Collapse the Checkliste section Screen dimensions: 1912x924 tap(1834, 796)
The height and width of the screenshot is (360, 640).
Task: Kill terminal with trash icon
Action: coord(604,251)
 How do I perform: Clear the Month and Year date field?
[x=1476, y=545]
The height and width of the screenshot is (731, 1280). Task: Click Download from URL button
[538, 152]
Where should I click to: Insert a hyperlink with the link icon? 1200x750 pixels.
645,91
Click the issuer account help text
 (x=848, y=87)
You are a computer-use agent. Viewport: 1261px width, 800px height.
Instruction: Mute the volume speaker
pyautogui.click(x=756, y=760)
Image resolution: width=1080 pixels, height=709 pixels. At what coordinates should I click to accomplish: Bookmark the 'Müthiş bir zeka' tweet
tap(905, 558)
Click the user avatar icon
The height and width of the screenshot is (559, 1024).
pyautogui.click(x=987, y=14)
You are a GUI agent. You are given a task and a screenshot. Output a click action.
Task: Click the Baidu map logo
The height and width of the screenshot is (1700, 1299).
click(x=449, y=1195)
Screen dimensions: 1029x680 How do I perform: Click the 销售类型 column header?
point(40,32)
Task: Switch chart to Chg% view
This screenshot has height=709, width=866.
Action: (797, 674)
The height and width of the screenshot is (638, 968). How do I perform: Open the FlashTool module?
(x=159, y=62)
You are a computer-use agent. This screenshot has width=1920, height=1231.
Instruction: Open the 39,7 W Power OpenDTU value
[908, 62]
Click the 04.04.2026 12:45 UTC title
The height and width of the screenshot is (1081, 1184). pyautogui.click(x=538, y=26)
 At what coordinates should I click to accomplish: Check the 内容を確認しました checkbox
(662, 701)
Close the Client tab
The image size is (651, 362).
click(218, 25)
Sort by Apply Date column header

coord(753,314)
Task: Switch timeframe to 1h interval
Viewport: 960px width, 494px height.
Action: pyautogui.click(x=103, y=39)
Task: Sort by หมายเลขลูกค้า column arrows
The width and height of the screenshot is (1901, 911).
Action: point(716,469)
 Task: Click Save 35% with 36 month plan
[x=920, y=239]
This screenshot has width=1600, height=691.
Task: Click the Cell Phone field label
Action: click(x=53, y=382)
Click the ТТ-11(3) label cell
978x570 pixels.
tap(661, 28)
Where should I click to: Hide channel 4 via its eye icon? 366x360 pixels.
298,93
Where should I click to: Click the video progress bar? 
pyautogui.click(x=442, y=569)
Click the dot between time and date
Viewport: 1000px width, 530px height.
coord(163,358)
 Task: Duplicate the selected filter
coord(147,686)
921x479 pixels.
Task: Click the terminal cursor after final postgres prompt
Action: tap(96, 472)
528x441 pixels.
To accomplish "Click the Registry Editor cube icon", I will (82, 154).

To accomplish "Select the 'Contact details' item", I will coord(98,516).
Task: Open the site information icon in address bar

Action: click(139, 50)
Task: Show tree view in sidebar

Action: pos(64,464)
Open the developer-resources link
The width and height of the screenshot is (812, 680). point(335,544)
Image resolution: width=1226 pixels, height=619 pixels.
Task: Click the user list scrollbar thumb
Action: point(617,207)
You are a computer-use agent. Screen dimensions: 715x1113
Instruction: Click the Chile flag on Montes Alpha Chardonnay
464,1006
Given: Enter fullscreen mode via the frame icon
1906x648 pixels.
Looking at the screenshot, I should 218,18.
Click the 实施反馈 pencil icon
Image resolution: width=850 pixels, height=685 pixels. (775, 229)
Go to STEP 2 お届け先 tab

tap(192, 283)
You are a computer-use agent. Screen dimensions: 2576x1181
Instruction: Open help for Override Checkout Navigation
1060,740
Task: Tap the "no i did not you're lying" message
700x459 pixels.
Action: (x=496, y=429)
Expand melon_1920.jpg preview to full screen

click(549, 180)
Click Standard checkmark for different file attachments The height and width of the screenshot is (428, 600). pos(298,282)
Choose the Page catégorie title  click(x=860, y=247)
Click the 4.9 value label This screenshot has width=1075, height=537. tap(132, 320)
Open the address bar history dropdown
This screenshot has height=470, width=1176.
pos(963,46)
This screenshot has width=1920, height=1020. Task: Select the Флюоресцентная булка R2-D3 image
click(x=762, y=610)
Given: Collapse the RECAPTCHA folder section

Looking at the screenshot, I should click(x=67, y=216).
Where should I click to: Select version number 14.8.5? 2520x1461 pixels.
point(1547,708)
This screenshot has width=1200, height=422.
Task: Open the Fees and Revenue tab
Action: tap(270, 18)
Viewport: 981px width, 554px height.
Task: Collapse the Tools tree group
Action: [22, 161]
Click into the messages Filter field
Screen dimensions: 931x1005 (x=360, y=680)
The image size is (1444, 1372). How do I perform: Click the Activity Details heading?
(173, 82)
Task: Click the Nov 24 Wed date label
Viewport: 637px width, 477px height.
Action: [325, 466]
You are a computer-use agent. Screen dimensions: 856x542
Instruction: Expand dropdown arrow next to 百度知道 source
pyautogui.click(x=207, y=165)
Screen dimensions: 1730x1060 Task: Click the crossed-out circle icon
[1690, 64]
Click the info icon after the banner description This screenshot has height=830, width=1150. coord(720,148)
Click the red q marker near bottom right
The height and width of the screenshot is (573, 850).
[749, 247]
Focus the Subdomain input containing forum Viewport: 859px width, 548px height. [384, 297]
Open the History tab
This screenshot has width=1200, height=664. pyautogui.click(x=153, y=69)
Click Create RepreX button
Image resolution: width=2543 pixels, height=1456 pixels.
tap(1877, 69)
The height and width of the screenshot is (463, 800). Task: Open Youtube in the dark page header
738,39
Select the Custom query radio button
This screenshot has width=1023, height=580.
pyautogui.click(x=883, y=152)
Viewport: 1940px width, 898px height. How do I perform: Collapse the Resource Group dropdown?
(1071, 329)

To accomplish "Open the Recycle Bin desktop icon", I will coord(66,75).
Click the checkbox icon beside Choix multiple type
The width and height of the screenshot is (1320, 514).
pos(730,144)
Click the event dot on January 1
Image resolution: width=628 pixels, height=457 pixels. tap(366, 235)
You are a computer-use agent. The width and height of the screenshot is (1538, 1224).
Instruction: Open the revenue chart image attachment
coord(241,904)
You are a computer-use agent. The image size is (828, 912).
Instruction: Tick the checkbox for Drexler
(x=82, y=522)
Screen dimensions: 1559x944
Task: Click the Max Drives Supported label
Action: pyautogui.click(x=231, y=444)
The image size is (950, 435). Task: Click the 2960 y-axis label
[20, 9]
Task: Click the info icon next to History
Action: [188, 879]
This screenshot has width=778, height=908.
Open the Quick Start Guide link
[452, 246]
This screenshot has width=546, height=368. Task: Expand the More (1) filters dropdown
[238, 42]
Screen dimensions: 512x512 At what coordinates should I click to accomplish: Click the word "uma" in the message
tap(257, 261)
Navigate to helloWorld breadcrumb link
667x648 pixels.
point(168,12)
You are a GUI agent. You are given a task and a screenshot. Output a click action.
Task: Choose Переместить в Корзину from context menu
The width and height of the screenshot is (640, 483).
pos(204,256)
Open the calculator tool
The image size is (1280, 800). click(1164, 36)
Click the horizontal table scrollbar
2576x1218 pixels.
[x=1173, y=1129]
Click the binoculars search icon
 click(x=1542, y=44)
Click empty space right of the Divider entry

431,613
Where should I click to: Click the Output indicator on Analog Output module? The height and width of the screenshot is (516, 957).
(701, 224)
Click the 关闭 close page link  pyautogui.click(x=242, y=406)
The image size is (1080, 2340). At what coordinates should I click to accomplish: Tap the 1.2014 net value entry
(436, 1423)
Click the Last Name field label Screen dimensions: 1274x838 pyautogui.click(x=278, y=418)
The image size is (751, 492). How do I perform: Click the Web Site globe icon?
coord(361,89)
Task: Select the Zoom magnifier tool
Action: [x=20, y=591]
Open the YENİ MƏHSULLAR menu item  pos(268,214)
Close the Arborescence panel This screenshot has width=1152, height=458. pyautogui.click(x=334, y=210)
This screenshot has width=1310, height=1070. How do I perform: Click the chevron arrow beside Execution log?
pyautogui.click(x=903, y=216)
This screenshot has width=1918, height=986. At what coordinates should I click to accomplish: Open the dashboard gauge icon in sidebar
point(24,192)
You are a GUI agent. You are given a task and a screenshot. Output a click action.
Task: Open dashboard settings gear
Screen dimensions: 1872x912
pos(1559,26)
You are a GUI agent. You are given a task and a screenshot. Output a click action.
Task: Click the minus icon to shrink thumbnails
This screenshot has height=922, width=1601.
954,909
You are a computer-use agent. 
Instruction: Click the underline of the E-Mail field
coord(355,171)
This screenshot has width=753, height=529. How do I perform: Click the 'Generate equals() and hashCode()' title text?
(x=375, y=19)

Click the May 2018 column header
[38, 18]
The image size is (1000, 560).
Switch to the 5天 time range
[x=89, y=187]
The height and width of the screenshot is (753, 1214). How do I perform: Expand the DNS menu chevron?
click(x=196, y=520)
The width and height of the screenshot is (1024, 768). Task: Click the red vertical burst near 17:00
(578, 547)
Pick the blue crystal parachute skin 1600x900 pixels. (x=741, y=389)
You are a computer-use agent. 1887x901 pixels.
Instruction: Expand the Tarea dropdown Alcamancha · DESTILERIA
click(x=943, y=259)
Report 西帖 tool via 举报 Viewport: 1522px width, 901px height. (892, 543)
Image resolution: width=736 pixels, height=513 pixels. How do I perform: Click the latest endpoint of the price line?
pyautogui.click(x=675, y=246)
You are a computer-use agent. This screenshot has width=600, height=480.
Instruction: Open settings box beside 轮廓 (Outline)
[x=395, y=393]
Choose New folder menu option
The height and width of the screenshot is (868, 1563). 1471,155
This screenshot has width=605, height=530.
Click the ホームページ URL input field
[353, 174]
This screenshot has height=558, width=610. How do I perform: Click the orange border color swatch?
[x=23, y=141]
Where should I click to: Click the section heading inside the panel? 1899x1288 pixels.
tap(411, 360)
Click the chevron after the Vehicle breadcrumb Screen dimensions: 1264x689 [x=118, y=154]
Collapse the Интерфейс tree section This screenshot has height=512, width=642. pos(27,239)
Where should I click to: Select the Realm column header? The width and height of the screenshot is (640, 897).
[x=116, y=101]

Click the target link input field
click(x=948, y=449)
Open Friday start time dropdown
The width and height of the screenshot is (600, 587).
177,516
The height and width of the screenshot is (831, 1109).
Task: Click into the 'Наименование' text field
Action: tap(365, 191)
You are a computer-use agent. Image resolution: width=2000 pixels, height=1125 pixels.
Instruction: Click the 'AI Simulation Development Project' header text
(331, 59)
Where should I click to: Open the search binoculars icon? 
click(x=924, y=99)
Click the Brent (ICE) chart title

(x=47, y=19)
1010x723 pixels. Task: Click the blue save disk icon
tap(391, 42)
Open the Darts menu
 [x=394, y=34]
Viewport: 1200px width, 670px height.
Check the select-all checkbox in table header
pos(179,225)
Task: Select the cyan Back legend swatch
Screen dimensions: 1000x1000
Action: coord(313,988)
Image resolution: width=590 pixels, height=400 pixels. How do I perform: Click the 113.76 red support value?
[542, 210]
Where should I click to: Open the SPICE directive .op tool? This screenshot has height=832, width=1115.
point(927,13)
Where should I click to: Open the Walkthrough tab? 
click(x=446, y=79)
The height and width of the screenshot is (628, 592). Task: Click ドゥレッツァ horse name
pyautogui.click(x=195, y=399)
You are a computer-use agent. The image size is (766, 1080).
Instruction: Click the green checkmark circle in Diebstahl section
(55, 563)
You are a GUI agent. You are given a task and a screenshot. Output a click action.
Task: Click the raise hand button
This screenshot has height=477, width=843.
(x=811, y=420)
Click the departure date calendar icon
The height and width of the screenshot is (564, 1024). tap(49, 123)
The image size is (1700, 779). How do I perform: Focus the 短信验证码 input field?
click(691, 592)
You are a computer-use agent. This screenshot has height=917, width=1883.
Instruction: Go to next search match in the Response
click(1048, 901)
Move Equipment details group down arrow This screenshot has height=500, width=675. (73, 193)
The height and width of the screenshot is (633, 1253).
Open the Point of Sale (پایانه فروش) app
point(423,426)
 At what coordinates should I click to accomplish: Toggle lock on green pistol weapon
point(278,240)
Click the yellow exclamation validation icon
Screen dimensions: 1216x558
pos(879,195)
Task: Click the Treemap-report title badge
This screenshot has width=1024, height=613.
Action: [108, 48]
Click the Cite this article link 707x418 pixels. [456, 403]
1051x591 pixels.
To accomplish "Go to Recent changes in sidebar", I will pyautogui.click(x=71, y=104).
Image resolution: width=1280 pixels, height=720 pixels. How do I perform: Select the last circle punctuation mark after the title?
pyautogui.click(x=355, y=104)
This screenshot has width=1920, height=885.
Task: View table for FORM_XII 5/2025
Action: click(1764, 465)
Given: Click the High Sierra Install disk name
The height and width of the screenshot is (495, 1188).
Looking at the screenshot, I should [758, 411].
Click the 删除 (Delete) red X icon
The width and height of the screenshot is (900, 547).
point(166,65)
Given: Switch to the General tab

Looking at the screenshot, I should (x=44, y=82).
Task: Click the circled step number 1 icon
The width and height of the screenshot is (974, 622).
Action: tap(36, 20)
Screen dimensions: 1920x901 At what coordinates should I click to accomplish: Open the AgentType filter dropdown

--------------------------------------------------

** The problem **
Check every line of the data above for the string "item", and copy those that have it.

** Task response **
To accomplish "Select the 'Contact details' item", I will coord(98,516).
Open the YENİ MƏHSULLAR menu item  pos(268,214)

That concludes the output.